My favorite casting updates have been for 90210 The New Class. Yeah yeah, new showrunners who are rewriting the pilot, still produced by Rob Thomas and his fabulous team. Whatever. I am still not looking forward to watching it, yet, I know I will be unable to resist the pilot. It really is quite tragic. And I now partially blame Josh Schwartz. I just can't trust that this show will be as heinous as it seems, that it doesn't have a tiny chance of being a little awesome. XOXO damn it. Plus, I earned my TV Snark Badge because of the original, so I have to at least see the pilot.
Anyway, Tristan Wilds was cast in the lead role. Last time we saw him, he was taking over Omar's trade as Michael on The Wire. Well, this will be a change of pace, and quality, but I guess it could be good for his career? It will definitely show that the kid has range.
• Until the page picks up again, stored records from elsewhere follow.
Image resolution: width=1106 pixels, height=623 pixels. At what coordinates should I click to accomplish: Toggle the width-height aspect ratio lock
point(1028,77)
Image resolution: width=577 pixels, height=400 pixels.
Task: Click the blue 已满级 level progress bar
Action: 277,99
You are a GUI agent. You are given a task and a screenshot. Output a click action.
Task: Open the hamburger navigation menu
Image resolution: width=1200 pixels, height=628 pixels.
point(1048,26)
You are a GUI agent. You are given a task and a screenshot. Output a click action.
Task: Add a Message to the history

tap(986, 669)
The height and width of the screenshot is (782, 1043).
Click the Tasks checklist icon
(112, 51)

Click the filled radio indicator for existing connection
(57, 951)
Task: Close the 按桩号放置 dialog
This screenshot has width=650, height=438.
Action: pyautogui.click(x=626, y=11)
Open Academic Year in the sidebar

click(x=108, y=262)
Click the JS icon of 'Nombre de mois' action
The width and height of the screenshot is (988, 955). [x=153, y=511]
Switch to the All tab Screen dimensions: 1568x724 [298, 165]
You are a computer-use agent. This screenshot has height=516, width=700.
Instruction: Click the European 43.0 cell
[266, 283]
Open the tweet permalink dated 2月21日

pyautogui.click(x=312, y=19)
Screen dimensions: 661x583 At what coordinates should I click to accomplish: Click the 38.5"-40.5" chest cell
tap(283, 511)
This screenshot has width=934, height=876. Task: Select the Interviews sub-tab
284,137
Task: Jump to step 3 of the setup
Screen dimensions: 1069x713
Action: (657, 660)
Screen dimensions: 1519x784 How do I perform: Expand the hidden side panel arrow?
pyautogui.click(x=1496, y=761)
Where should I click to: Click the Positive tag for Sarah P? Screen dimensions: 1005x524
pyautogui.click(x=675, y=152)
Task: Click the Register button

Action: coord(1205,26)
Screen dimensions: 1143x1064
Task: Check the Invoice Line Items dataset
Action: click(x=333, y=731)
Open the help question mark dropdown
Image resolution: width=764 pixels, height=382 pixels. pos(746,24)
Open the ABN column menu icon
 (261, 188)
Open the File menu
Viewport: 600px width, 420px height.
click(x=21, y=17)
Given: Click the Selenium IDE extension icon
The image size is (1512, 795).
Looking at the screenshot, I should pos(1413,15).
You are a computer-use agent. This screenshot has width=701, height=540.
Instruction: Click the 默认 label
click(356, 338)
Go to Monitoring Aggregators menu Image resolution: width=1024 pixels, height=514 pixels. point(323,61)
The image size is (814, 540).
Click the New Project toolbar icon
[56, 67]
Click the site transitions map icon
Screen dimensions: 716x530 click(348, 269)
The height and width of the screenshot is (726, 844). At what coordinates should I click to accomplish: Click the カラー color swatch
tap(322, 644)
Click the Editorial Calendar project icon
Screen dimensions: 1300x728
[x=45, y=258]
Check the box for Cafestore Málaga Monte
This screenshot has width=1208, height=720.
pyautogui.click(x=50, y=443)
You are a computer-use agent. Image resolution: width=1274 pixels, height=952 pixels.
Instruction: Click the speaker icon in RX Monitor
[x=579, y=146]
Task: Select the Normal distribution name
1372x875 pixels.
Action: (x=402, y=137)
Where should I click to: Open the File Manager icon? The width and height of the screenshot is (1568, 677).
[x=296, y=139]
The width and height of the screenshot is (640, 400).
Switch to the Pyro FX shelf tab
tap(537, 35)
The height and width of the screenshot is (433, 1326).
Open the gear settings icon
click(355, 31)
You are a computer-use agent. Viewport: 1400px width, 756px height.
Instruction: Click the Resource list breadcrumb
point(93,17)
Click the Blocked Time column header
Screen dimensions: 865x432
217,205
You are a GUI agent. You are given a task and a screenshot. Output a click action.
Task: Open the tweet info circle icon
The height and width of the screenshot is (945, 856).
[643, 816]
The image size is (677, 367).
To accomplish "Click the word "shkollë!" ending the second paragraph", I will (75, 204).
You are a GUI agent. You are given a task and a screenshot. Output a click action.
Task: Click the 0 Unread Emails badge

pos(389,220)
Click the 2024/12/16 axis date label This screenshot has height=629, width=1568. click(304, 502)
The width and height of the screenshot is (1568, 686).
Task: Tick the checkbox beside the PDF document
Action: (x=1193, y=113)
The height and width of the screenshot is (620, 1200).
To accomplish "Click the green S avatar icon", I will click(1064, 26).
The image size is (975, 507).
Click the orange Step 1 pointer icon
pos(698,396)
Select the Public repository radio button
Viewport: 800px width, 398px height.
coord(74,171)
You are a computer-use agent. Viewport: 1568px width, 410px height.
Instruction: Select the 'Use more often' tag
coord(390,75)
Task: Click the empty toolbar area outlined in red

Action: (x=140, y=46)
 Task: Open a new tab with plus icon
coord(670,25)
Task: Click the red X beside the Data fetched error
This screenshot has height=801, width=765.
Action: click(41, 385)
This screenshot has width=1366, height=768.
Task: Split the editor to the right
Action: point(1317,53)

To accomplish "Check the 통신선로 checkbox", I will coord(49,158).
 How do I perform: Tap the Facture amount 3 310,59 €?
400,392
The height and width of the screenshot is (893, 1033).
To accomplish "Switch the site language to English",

But that's not the fun news. Jennie Garth finally caved (coughreceived the correct number of zeros on her paycheckcough) and joined the cast, reprising Kelly Taylor in a recurring guest role. What's so fabulous about that? Well, first of all, it means there probably won't be a lot of Tori Spelling-Donna Martin redux reflux. They won't want too many Gen-Xers returning, right? But what about the fabulous? Kelly will be West Bev's new guidance counselor. And that, my friends, is the stuff TV dreams are made of. Le mopey-sideburn-sigh. I wish Remake Rob was still heavily involved because he would have so much snarky fun with Kelly's history.
Kelly is the perfect
counselor.
What hasn't she either been a victim of, experienced, or
encounterd with her friends and family? Drug
abuse, drug addiction,
parental drug addiction, alcoholism, parental alcoholism, drunk
driving, Emily
Valentine, rape, date rape, questionable Halloween costumes, drive-by
shootings, victim of [insert crime] ("He was carjacked" is still
my
favorite excuse for anything), vintage Porsches, blended families,
pervy hip-hopping step-siblings, spousal abuse, child abuse, arson, third-degree
burns, stalking, kidnapping, infidelity, Color Me Badd, teen sex,
pre-marital sex, post-marital sex, no-marital sex, birth control, abstinence, unplanned pregnancy, bitches
from Minnesota, weddings, shotgun weddings, calling off weddings, cheating, SAT
regulations, dyslexia, joining a cult, rehab, being Spring Queen,
Alzheimer's, HIV, Cancer, schizophrenia, amnesia, nose jobs, eating disorders, perils of pre-prom champagne, murder, explosions, guns,
the mob, living under
the sanctimonious eye of a self-righteous, know-it-all boyfriend who
just needed to get over himself and should've gone to Washington a lot
sooner. Whew. I've left out so much, I know, sorry. Oh, and there's also the
plethora of career paths Kelly jumped onto, usually with no prior
experience just like the girls on The Hills.
She'll be the greatest
high school guidance counselor since Buffy Summers. Geez, she
definitely beats my
freshman counselor who worked part-time guiding young lives with her
home-ec degree, and we didn't even have a home-ec class, but that's okay because her major was just a reason to go to college so she could
join a sorority and
find a husband. I wish I was kidding.